-------- EXCERPTED DATA

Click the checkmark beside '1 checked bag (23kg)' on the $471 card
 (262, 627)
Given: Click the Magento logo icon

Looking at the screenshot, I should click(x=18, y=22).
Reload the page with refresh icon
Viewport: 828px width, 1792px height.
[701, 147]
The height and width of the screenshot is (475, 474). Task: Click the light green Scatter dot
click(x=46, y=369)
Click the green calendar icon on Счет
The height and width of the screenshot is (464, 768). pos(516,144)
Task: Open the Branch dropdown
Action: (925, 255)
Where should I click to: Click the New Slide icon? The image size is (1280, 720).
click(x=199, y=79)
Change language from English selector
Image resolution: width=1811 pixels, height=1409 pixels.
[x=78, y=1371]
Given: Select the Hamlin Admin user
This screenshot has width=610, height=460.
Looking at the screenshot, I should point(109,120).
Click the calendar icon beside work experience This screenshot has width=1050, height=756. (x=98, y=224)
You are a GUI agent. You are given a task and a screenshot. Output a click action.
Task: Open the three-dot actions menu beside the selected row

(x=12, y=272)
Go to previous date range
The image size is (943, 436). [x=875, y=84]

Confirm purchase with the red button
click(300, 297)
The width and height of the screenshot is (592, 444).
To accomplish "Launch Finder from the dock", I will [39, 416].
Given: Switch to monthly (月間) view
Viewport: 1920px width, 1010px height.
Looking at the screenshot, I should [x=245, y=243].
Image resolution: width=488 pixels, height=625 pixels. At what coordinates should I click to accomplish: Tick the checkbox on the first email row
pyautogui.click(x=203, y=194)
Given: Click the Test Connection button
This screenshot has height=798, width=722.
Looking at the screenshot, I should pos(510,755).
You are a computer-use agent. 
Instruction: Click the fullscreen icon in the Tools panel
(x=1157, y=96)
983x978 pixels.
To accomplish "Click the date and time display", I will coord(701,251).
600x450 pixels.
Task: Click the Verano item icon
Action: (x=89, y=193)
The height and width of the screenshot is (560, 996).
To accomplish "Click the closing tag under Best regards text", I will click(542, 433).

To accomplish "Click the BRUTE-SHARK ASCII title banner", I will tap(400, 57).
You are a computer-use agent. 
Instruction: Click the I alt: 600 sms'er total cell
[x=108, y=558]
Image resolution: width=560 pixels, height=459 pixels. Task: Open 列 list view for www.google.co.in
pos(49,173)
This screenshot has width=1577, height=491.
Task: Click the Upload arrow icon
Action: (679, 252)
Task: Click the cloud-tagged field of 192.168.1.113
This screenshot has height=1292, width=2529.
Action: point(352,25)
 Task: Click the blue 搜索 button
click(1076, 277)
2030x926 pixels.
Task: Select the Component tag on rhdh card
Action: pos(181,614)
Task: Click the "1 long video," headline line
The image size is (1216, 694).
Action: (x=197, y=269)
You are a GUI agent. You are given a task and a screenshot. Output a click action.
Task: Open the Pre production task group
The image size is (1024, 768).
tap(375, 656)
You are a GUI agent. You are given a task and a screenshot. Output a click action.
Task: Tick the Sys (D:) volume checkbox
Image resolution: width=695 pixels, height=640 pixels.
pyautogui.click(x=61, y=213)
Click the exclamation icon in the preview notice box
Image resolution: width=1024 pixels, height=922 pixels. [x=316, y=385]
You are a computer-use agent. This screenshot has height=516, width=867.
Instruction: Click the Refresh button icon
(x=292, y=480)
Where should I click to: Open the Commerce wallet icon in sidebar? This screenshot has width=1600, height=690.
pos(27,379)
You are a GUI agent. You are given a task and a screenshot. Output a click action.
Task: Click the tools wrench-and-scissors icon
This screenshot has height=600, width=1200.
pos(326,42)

----------------

▶ [EXERCISE INSTRUCTIONS]:
All of the entries above are to be printed again exactly.

▶ [EXERCISE OUTPUT]:
Click the checkmark beside '1 checked bag (23kg)' on the $471 card
 (262, 627)
Given: Click the Magento logo icon

Looking at the screenshot, I should click(x=18, y=22).
Reload the page with refresh icon
Viewport: 828px width, 1792px height.
[701, 147]
The height and width of the screenshot is (475, 474). Task: Click the light green Scatter dot
click(x=46, y=369)
Click the green calendar icon on Счет
The height and width of the screenshot is (464, 768). pos(516,144)
Task: Open the Branch dropdown
Action: (925, 255)
Where should I click to: Click the New Slide icon? The image size is (1280, 720).
click(x=199, y=79)
Change language from English selector
Image resolution: width=1811 pixels, height=1409 pixels.
[x=78, y=1371]
Given: Select the Hamlin Admin user
This screenshot has width=610, height=460.
Looking at the screenshot, I should point(109,120).
Click the calendar icon beside work experience This screenshot has width=1050, height=756. (x=98, y=224)
You are a GUI agent. You are given a task and a screenshot. Output a click action.
Task: Open the three-dot actions menu beside the selected row

(x=12, y=272)
Go to previous date range
The image size is (943, 436). [x=875, y=84]

Confirm purchase with the red button
click(300, 297)
The width and height of the screenshot is (592, 444).
To accomplish "Launch Finder from the dock", I will [39, 416].
Given: Switch to monthly (月間) view
Viewport: 1920px width, 1010px height.
Looking at the screenshot, I should [x=245, y=243].
Image resolution: width=488 pixels, height=625 pixels. At what coordinates should I click to accomplish: Tick the checkbox on the first email row
pyautogui.click(x=203, y=194)
Given: Click the Test Connection button
This screenshot has height=798, width=722.
Looking at the screenshot, I should pos(510,755).
You are a computer-use agent. 
Instruction: Click the fullscreen icon in the Tools panel
(x=1157, y=96)
983x978 pixels.
To accomplish "Click the date and time display", I will coord(701,251).
600x450 pixels.
Task: Click the Verano item icon
Action: (x=89, y=193)
The height and width of the screenshot is (560, 996).
To accomplish "Click the closing tag under Best regards text", I will click(542, 433).

To accomplish "Click the BRUTE-SHARK ASCII title banner", I will tap(400, 57).
You are a computer-use agent. 
Instruction: Click the I alt: 600 sms'er total cell
[x=108, y=558]
Image resolution: width=560 pixels, height=459 pixels. Task: Open 列 list view for www.google.co.in
pos(49,173)
This screenshot has width=1577, height=491.
Task: Click the Upload arrow icon
Action: (679, 252)
Task: Click the cloud-tagged field of 192.168.1.113
This screenshot has height=1292, width=2529.
Action: point(352,25)
 Task: Click the blue 搜索 button
click(1076, 277)
2030x926 pixels.
Task: Select the Component tag on rhdh card
Action: pos(181,614)
Task: Click the "1 long video," headline line
The image size is (1216, 694).
Action: (x=197, y=269)
You are a GUI agent. You are given a task and a screenshot. Output a click action.
Task: Open the Pre production task group
The image size is (1024, 768).
tap(375, 656)
You are a GUI agent. You are given a task and a screenshot. Output a click action.
Task: Tick the Sys (D:) volume checkbox
Image resolution: width=695 pixels, height=640 pixels.
pyautogui.click(x=61, y=213)
Click the exclamation icon in the preview notice box
Image resolution: width=1024 pixels, height=922 pixels. [x=316, y=385]
You are a computer-use agent. This screenshot has height=516, width=867.
Instruction: Click the Refresh button icon
(x=292, y=480)
Where should I click to: Open the Commerce wallet icon in sidebar? This screenshot has width=1600, height=690.
pos(27,379)
You are a GUI agent. You are given a task and a screenshot. Output a click action.
Task: Click the tools wrench-and-scissors icon
This screenshot has height=600, width=1200.
pos(326,42)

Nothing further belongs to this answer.